----- DATA SHOWN -----

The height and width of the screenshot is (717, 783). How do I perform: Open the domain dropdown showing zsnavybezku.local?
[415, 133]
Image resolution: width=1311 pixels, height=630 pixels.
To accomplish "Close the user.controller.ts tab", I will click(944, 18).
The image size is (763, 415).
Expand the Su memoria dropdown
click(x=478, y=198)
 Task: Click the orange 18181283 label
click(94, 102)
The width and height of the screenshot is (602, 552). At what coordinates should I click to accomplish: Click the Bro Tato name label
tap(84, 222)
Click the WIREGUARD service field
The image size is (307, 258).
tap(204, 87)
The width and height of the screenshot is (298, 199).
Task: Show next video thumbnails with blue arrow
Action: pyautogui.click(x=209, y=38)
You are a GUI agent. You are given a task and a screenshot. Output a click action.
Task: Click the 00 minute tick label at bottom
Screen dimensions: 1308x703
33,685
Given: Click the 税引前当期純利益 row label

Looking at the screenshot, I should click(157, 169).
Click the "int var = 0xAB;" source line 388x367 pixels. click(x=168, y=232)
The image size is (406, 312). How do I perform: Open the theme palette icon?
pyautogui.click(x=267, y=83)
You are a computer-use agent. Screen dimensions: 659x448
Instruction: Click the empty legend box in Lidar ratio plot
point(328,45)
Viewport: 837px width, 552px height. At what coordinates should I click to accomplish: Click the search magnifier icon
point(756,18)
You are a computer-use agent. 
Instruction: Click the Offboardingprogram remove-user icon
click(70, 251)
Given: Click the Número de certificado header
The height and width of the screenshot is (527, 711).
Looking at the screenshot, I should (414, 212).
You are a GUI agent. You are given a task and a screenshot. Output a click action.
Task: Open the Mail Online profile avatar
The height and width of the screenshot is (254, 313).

-----

=== PROBLEM ===
Present every line of the entries above as a numbered list, omitting any blank lines.

=== ANSWER ===
1. The height and width of the screenshot is (717, 783). How do I perform: Open the domain dropdown showing zsnavybezku.local?
2. [415, 133]
3. Image resolution: width=1311 pixels, height=630 pixels.
4. To accomplish "Close the user.controller.ts tab", I will click(944, 18).
5. The image size is (763, 415).
6. Expand the Su memoria dropdown
7. click(x=478, y=198)
8.  Task: Click the orange 18181283 label
9. click(94, 102)
10. The width and height of the screenshot is (602, 552). At what coordinates should I click to accomplish: Click the Bro Tato name label
11. tap(84, 222)
12. Click the WIREGUARD service field
13. The image size is (307, 258).
14. tap(204, 87)
15. The width and height of the screenshot is (298, 199).
16. Task: Show next video thumbnails with blue arrow
17. Action: pyautogui.click(x=209, y=38)
18. You are a GUI agent. You are given a task and a screenshot. Output a click action.
19. Task: Click the 00 minute tick label at bottom
20. Screen dimensions: 1308x703
21. 33,685
22. Given: Click the 税引前当期純利益 row label
23. Looking at the screenshot, I should click(157, 169).
24. Click the "int var = 0xAB;" source line 388x367 pixels. click(x=168, y=232)
25. The image size is (406, 312). How do I perform: Open the theme palette icon?
26. pyautogui.click(x=267, y=83)
27. You are a computer-use agent. Screen dimensions: 659x448
28. Instruction: Click the empty legend box in Lidar ratio plot
29. point(328,45)
30. Viewport: 837px width, 552px height. At what coordinates should I click to accomplish: Click the search magnifier icon
31. point(756,18)
32. You are a computer-use agent. 
33. Instruction: Click the Offboardingprogram remove-user icon
34. click(70, 251)
35. Given: Click the Número de certificado header
36. The height and width of the screenshot is (527, 711).
37. Looking at the screenshot, I should (414, 212).
38. You are a GUI agent. You are given a task and a screenshot. Output a click action.
39. Task: Open the Mail Online profile avatar
40. The height and width of the screenshot is (254, 313).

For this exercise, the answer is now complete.